- Task to carry out
Produce an exact copy of the first line of the data below and each line after it, please, up to and including the one with "Given: Open the 文件(F) menu".

- Record extracts
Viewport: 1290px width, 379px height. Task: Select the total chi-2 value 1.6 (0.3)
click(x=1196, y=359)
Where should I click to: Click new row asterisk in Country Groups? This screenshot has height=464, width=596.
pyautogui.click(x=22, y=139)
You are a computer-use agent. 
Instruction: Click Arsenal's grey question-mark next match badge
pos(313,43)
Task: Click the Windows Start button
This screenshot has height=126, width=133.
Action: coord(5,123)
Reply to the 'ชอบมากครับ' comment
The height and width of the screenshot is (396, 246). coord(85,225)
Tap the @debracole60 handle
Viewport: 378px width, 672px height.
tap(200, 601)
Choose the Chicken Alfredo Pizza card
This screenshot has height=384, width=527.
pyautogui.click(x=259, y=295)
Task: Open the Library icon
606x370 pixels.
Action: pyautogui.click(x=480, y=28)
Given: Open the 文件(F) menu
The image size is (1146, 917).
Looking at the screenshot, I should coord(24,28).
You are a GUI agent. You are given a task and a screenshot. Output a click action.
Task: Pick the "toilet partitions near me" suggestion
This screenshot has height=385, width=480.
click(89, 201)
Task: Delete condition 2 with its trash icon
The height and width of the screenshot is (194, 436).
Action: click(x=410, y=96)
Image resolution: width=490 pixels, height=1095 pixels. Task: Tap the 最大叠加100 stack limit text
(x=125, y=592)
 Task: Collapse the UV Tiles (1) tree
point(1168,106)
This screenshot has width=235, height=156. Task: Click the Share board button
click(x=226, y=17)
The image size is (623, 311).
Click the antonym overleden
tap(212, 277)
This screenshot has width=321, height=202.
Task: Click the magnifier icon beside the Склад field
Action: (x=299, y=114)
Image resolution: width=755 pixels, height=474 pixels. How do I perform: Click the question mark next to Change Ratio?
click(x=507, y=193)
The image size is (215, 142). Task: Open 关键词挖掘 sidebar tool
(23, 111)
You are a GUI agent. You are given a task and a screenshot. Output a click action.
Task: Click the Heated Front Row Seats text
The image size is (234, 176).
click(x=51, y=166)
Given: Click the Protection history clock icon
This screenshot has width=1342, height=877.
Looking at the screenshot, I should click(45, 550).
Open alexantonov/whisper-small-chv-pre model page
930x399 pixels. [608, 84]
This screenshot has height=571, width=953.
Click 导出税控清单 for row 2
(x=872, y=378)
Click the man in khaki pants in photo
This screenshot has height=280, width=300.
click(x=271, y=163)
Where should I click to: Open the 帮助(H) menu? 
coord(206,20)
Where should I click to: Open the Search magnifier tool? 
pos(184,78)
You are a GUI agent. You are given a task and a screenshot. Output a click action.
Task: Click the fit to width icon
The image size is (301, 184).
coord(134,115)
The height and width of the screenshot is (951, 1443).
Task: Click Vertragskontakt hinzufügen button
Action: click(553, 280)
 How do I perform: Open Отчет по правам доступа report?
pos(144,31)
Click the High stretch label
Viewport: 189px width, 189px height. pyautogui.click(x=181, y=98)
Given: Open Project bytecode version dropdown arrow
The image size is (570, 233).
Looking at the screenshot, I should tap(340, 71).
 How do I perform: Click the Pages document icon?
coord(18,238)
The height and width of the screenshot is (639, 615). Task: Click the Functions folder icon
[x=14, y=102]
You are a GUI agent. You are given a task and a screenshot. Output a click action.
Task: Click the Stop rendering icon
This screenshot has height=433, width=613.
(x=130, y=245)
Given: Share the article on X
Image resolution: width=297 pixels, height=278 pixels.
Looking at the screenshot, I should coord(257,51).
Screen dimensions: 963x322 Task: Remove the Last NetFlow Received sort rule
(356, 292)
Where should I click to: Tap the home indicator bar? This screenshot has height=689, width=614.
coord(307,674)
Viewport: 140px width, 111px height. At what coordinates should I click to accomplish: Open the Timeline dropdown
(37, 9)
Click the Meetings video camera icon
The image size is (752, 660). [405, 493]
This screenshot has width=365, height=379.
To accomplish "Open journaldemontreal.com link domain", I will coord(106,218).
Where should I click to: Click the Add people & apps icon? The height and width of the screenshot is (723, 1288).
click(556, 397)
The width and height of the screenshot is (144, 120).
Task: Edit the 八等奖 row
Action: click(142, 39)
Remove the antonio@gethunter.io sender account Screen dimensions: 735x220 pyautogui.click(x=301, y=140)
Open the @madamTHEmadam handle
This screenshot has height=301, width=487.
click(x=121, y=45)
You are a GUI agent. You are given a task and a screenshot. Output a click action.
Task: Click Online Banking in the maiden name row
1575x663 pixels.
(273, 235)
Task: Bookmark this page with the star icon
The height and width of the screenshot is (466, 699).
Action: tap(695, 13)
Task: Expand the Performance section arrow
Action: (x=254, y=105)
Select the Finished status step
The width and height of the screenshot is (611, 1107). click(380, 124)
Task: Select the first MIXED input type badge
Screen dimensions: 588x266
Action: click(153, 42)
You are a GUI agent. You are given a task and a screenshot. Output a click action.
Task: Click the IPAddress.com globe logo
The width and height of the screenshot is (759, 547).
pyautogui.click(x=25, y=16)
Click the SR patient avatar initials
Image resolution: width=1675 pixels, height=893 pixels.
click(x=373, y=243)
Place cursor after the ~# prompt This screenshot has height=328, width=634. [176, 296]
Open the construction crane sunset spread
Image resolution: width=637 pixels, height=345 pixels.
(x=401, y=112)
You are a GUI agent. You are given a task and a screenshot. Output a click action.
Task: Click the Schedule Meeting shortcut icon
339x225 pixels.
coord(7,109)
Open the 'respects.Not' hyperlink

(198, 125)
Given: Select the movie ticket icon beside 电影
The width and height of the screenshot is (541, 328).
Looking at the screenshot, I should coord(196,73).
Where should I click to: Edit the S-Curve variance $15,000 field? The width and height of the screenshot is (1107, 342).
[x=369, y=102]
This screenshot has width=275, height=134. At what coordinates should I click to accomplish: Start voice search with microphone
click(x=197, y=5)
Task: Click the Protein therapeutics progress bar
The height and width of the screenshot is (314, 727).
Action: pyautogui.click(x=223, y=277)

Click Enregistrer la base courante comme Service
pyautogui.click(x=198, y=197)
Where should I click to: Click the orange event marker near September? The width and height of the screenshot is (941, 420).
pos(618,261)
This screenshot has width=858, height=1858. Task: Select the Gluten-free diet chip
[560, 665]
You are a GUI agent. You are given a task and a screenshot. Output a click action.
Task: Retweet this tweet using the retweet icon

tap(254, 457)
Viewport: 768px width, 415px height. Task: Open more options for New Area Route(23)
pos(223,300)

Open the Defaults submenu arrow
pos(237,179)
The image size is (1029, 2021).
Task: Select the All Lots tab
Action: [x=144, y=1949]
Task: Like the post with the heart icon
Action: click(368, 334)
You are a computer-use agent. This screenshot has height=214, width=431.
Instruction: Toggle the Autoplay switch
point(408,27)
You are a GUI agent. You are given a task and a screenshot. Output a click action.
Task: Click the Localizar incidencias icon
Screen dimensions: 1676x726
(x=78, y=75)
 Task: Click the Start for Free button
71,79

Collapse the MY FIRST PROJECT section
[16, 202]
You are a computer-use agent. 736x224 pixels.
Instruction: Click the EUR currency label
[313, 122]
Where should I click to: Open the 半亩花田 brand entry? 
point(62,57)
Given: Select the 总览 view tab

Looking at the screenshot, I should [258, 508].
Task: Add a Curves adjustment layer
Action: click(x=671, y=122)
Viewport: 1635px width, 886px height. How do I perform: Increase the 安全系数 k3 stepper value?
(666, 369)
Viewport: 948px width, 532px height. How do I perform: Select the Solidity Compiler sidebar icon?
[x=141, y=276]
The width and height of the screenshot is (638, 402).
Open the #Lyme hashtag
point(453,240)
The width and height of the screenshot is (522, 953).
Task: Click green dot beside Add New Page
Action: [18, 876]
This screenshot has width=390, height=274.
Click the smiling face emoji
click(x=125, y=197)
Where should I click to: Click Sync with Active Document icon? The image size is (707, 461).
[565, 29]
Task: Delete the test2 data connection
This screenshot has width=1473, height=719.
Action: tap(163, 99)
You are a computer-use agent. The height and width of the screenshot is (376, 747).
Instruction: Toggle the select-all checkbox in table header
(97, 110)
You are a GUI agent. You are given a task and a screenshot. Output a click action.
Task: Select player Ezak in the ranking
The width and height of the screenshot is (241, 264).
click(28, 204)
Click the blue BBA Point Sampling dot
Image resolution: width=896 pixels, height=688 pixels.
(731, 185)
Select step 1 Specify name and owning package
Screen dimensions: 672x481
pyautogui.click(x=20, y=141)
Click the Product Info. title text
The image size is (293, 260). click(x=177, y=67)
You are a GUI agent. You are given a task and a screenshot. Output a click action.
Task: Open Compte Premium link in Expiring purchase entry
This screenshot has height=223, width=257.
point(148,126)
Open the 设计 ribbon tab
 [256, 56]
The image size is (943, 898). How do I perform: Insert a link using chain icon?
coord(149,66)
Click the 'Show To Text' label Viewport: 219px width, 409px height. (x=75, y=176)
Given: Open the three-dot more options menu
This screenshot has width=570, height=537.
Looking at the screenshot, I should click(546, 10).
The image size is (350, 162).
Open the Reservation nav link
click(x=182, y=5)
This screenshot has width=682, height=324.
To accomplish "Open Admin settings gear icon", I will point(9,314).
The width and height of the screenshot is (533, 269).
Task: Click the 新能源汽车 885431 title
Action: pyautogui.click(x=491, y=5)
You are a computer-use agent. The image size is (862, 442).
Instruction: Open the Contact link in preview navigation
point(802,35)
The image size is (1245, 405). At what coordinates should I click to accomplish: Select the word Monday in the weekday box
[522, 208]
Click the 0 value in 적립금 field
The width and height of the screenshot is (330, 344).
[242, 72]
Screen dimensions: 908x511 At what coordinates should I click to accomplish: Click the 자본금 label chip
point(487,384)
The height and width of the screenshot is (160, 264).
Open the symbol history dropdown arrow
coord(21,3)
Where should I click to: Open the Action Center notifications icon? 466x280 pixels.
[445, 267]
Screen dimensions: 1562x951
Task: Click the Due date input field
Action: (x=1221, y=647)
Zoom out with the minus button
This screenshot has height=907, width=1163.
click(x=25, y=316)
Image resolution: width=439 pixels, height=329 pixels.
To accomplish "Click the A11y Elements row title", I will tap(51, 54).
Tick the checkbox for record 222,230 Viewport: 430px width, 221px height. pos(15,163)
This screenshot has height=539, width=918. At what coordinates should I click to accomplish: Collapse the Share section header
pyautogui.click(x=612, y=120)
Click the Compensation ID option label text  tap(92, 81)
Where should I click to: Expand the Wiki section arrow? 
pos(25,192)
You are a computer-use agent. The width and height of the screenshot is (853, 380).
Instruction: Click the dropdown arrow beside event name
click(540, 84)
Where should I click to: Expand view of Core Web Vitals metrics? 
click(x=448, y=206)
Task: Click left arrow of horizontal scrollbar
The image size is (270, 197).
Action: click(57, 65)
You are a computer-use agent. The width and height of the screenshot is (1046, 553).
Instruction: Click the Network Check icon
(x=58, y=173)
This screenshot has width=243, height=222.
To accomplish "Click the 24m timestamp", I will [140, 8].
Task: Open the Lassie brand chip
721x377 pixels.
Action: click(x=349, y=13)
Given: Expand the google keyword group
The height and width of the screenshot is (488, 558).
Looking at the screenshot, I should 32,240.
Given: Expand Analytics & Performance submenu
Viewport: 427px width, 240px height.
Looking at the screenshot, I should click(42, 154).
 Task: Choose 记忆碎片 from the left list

- Expected answer
Viewport: 1290px width, 379px height. Task: Select the total chi-2 value 1.6 (0.3)
click(x=1196, y=359)
Where should I click to: Click new row asterisk in Country Groups? This screenshot has height=464, width=596.
pyautogui.click(x=22, y=139)
You are a computer-use agent. 
Instruction: Click Arsenal's grey question-mark next match badge
pos(313,43)
Task: Click the Windows Start button
This screenshot has height=126, width=133.
Action: coord(5,123)
Reply to the 'ชอบมากครับ' comment
The height and width of the screenshot is (396, 246). coord(85,225)
Tap the @debracole60 handle
Viewport: 378px width, 672px height.
tap(200, 601)
Choose the Chicken Alfredo Pizza card
This screenshot has height=384, width=527.
pyautogui.click(x=259, y=295)
Task: Open the Library icon
606x370 pixels.
Action: pyautogui.click(x=480, y=28)
Given: Open the 文件(F) menu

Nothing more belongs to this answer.